Just to the north of New York, places from the Midwest to the Atlantic could get 6 to 12 inches of snow, said Bruce Terry, a meteorologist with the U.S. Weather Prediction Center in College Park, Maryland.
Chicago, Detroit, Cleveland and Boston will be affected “significantly,” Terry said.
Murray said the center of the storm will pass just south of Long Island and a slight change in the track could make things worse in New York.
Light snow will start in New York Sunday, then build in intensity overnight, he said. On Monday it will become a mixture of sleet and freezing rain, possibly ending as snow again before the storm finally exits the area late in the day, he said.
New York City suspended alternate-side parking for Monday to ease snow removal, the city’s transportation department said in a statement. Commuter rail authorities in Chicago and Boston warned residents delays are probable as the storm sweeps through.
Some of the heaviest snow will be falling across central Pennsylvania just as the groundhog Punxsutawney Phil emerging from his burrow looking for his shadow. Feb. 2 is the day the groundhog supposedly comes out of hibernation. If it sees its shadow on emerging, that by tradition means there will be six more weeks of winter.

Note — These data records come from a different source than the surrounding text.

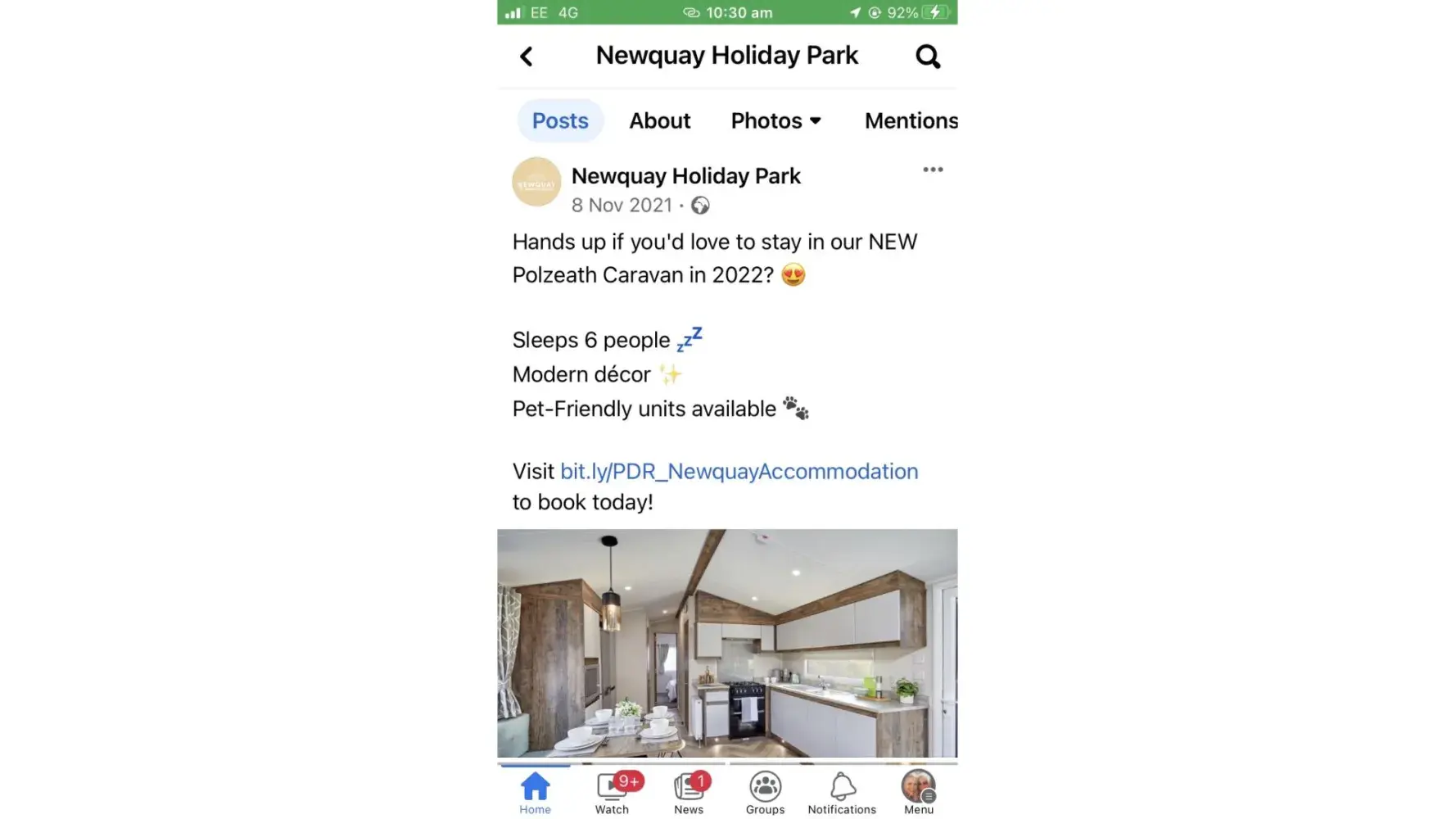The height and width of the screenshot is (819, 1456).
Task: Tap the back arrow icon
Action: [527, 57]
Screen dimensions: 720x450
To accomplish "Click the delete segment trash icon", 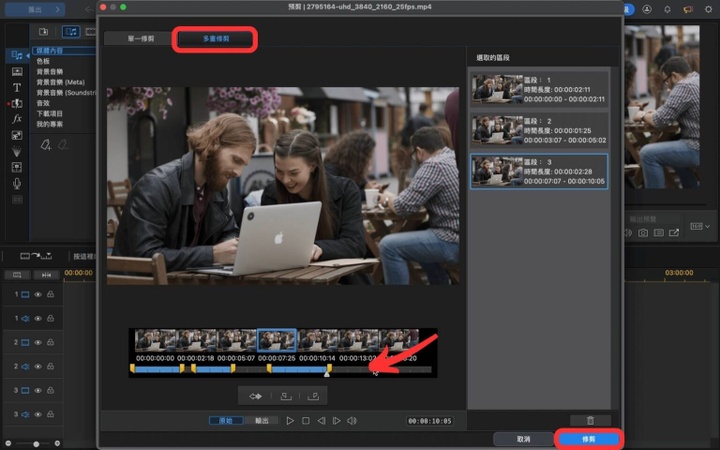I will coord(590,421).
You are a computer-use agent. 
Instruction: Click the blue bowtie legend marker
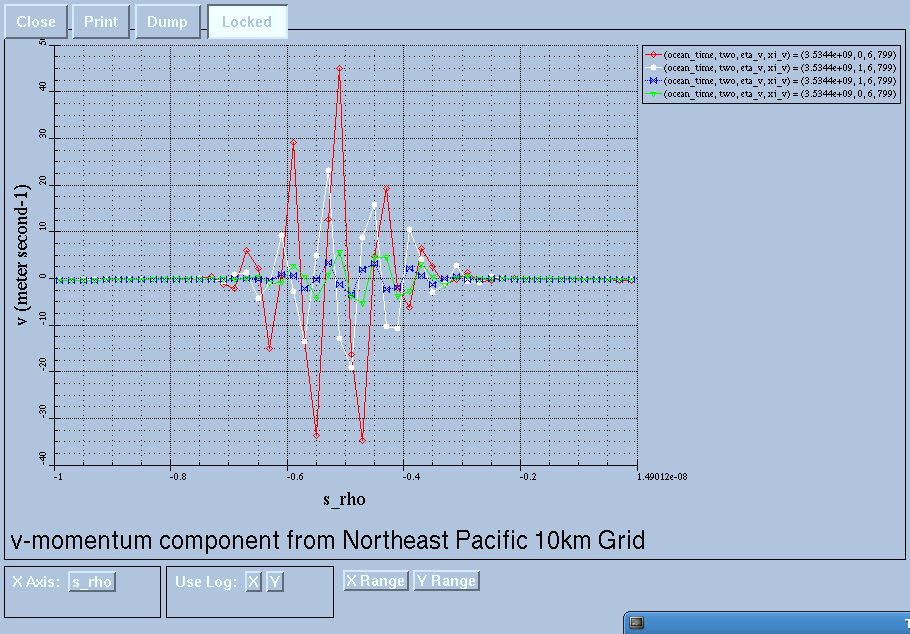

The storm will arrive on the East Coast a week after a blizzard buried much of southern New England and Boston under at least two feet of snow and dropped 9.8 inches in Central Park, sparing New York its worst effects.
Boston has a 75 percent chance of getting 8 inches or more by Tuesday, the Weather Service said. The current forecast for the city is for 10 to 14 inches by the time the storm leaves.
An extra foot of snow will make cleanup from the last storm even more difficult, Terry said.